Ingress Controller Performance Under High Traffic
warningCapacity Planning
Determine if NGINX Ingress Controller is the bottleneck for application latency under high load.
Prompt: “We're seeing increased response times during peak traffic and I think the NGINX Ingress Controller might be overwhelmed — how do I tell if we need to scale up ingress replicas or tune the configuration?”
Agent Playbook
When an agent encounters this scenario, Schema provides these diagnostic steps automatically.
When diagnosing NGINX Ingress Controller performance under high traffic, start by checking if the ingress pods themselves are resource-saturated, then verify traffic is distributed evenly across replicas. Before scaling up ingress, rule out backend saturation showing up as queue buildup, and check for network errors or bandwidth saturation that might indicate configuration issues rather than capacity problems.
1Check ingress controller resource saturation
First, look at `kubernetes_cpu_usage` and `kubernetes_memory_usage` for your NGINX ingress controller pods and compare them to `kubernetes_cpu_limits` and `kubernetes_memory_limits`. If CPU is consistently above 80% of limits during peak traffic or memory is approaching limits, you've found your bottleneck and need to either increase resource limits or scale horizontally. If resources are well below limits (say, 40-60% CPU), the problem is likely elsewhere—don't just throw more replicas at it.
2Verify traffic distribution across ingress pods
Check your Ingress resource definitions for wildcard host configurations (e.g., `host: '*'`) and compare `kubernetes_network_rx_size` across ingress pods to see if one pod is handling disproportionate traffic. The `single-ingress-container-overload-during-traffic-spikes` insight shows this is a common misconfiguration where all traffic hits a single container despite having multiple replicas, creating a single point of failure. If you see one pod receiving 80%+ of traffic while others are idle, you need to fix your Ingress rules to use specific hosts rather than wildcards.
3Distinguish ingress saturation from backend saturation
This is critical and often misdiagnosed: check your backend application pods' `kubernetes_cpu_usage` alongside ingress metrics. If backend pods show moderate CPU (40-70%) while response times degrade, you're likely hitting backend concurrency limits from event loop blocking, not ingress capacity issues. The `load-balancer-queue-buildup-from-backend-concurrency-limits` insight explains how NGINX queues requests when backends appear busy despite having CPU headroom. In this case, scaling ingress won't help—you need to address backend concurrency or add backend replicas instead.
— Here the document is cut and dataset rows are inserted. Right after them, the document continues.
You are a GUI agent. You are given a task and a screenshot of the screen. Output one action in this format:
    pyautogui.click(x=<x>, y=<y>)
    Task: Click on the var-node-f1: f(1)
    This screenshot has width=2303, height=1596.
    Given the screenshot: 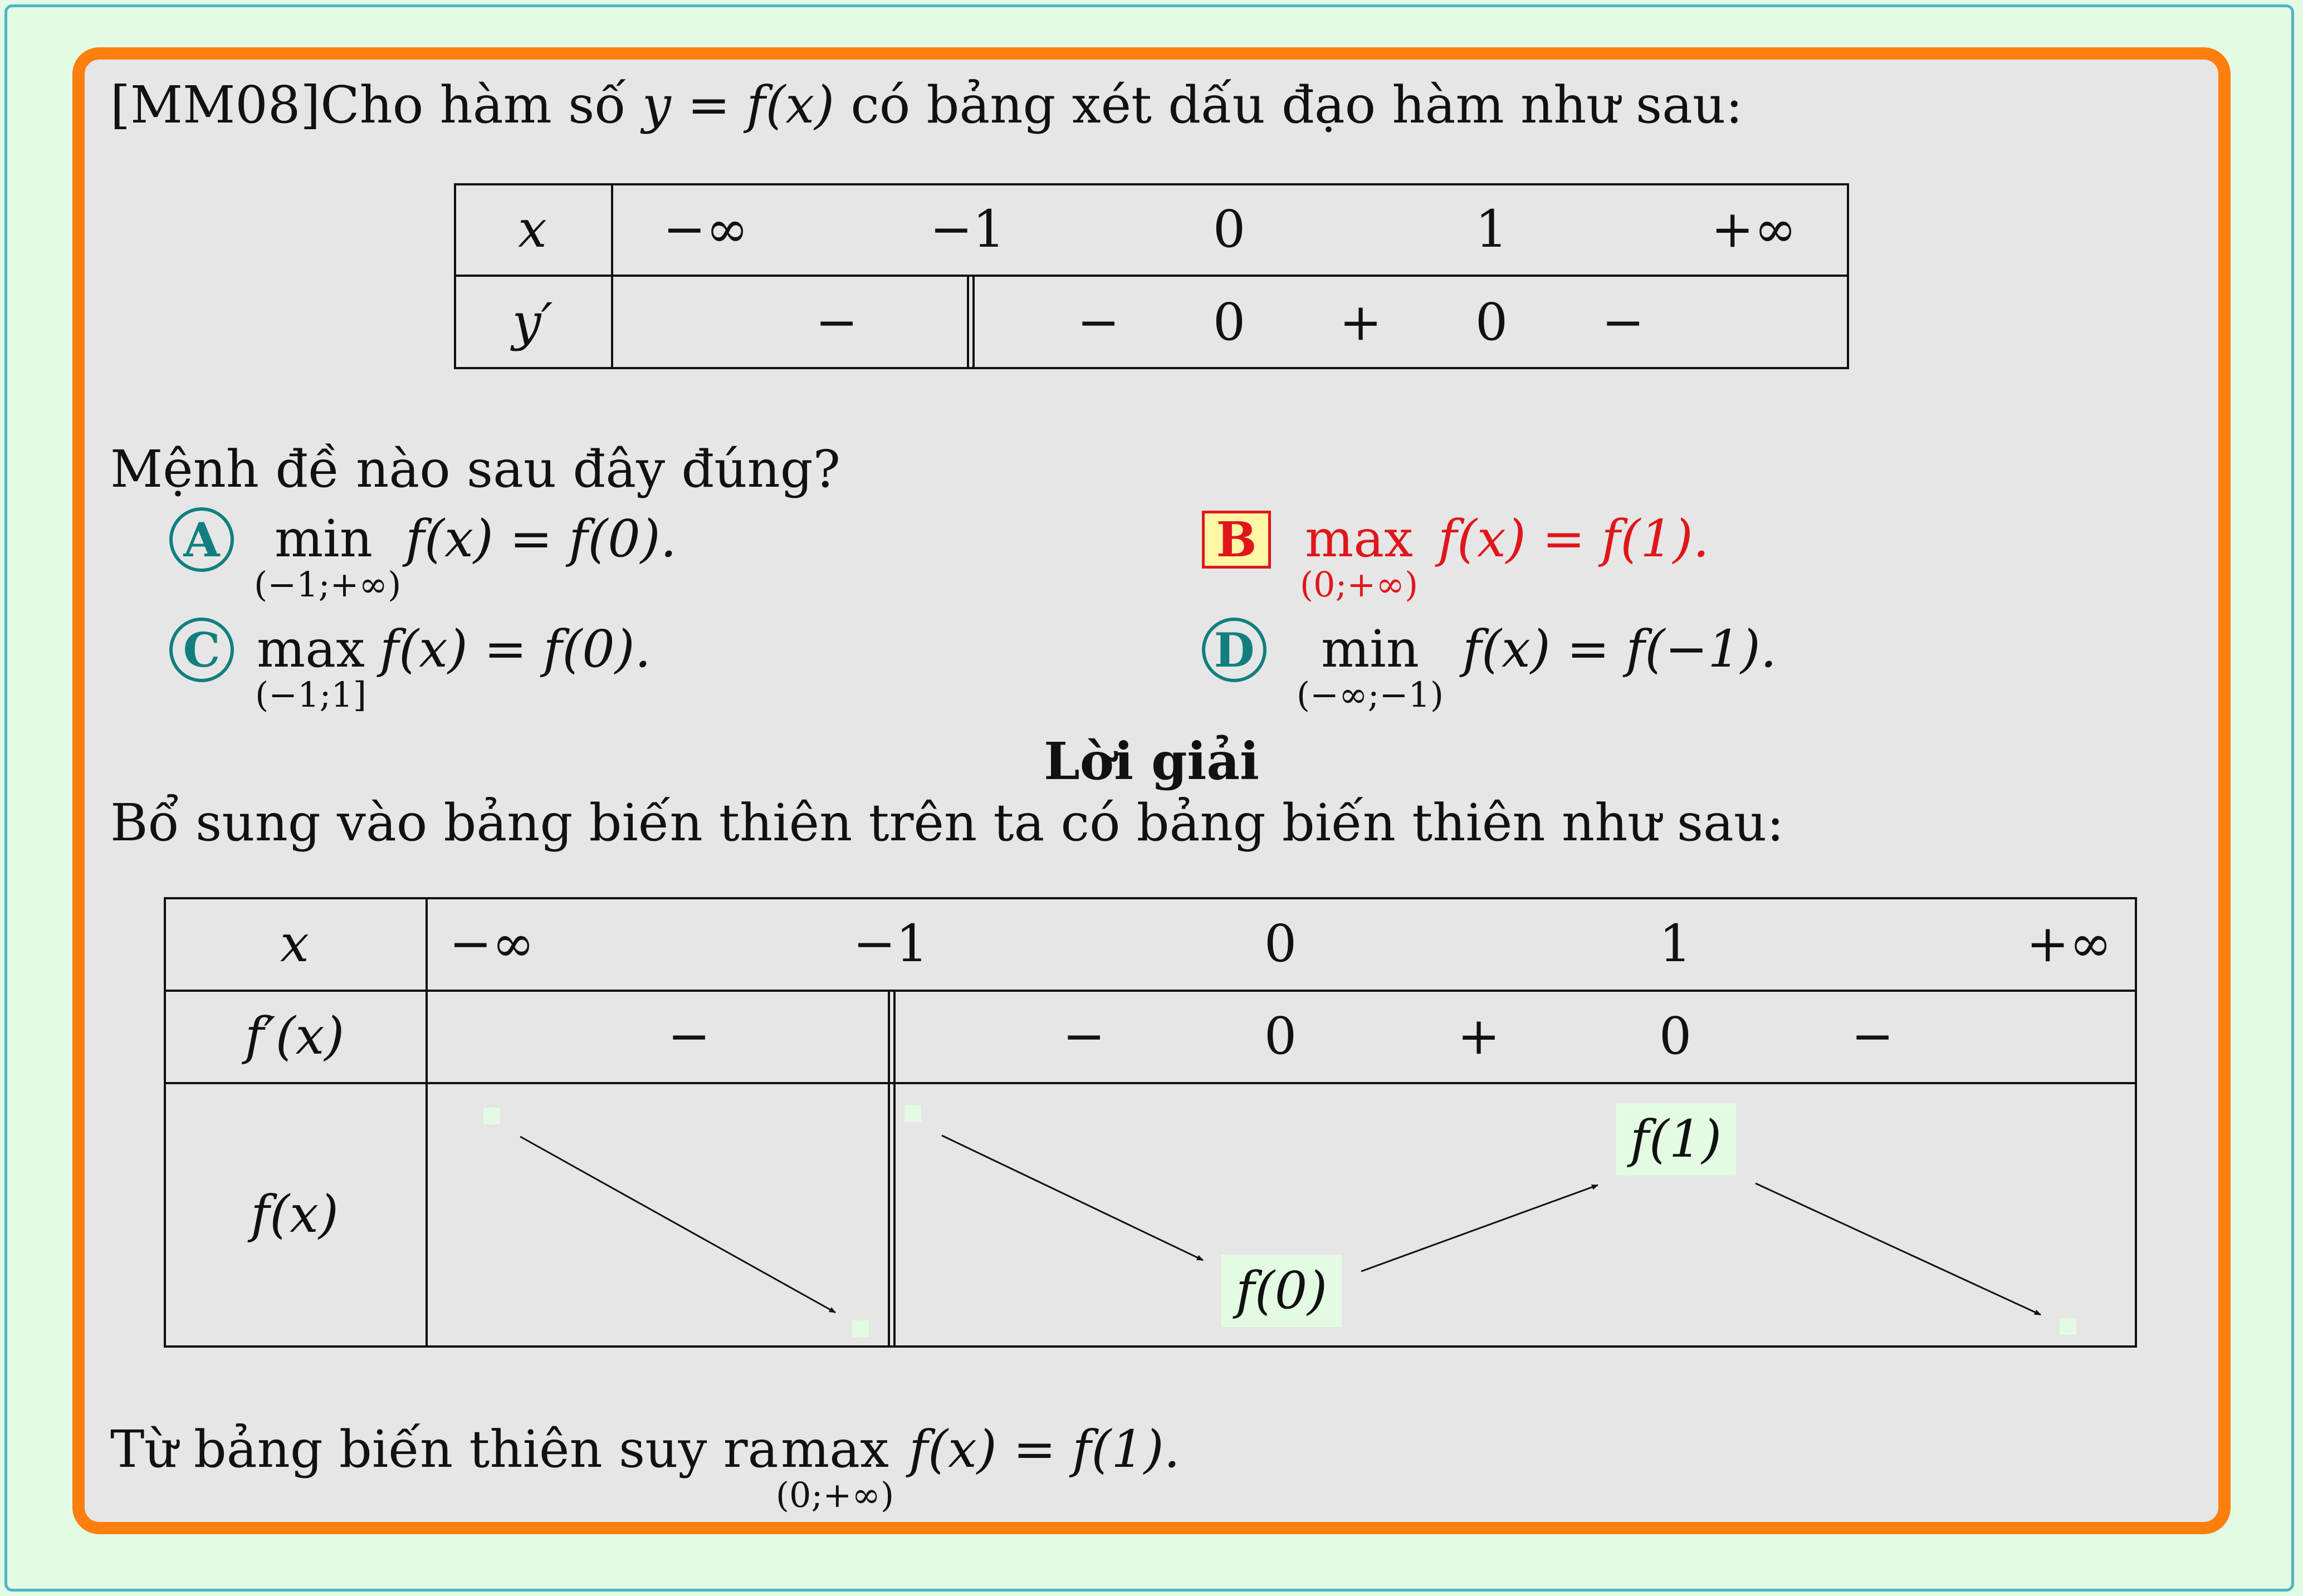 What is the action you would take?
    pyautogui.click(x=1676, y=1140)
4Check network bandwidth and error rates
Look at `kubernetes_network_rx_size` and `kubernetes_network_transaction_size` to see if you're hitting network bandwidth limits (typically 1-10 Gbps depending on your setup), and check `kubernetes_network_errors` during peak periods. High error rates (>1% of connections) when you're not at bandwidth limits often indicate configuration issues like insufficient worker connections, low keepalive settings, or timeout mismatches. These are tuning problems, not capacity problems—scaling won't fix them.
5Rule out pod churn as the root cause
Check if latency spikes and `kubernetes_network_errors` correlate with deployment events or pod restarts rather than traffic volume itself. The `network-error-rate-spike-during-pod-churn` insight shows connection failures often spike when pod IPs change during rollouts, as traffic continues hitting terminating pods. If your errors happen during deployments regardless of traffic level, you need proper preStop hooks with 10-30 second delays and connection draining configured, not more ingress capacity.
Technologies
Related Insights
Single Ingress Container Overload During Traffic Spikes
critical
Configuring Ingress with wildcard host directs all traffic to one container, overwhelming it during spikes and potentially taking down the entire cluster. Load balancing capabilities are unused, creating single point of failure.
Load Balancer Queue Buildup from Backend Concurrency Limits
critical
When backend FastAPI workers experience event loop blocking, NGINX ingress accumulates requests in upstream queues as backends appear busy despite having available CPU capacity. This results in increased queue wait times and eventually gateway timeouts for clients, creating a cascading latency problem.
Network Error Rate Spike During Pod Churn
warning
Connection failures and network errors spike during rolling deployments or node failures when pod IPs change faster than service mesh or load balancer updates can propagate. Downstream services continue sending traffic to terminating pods or stale endpoints.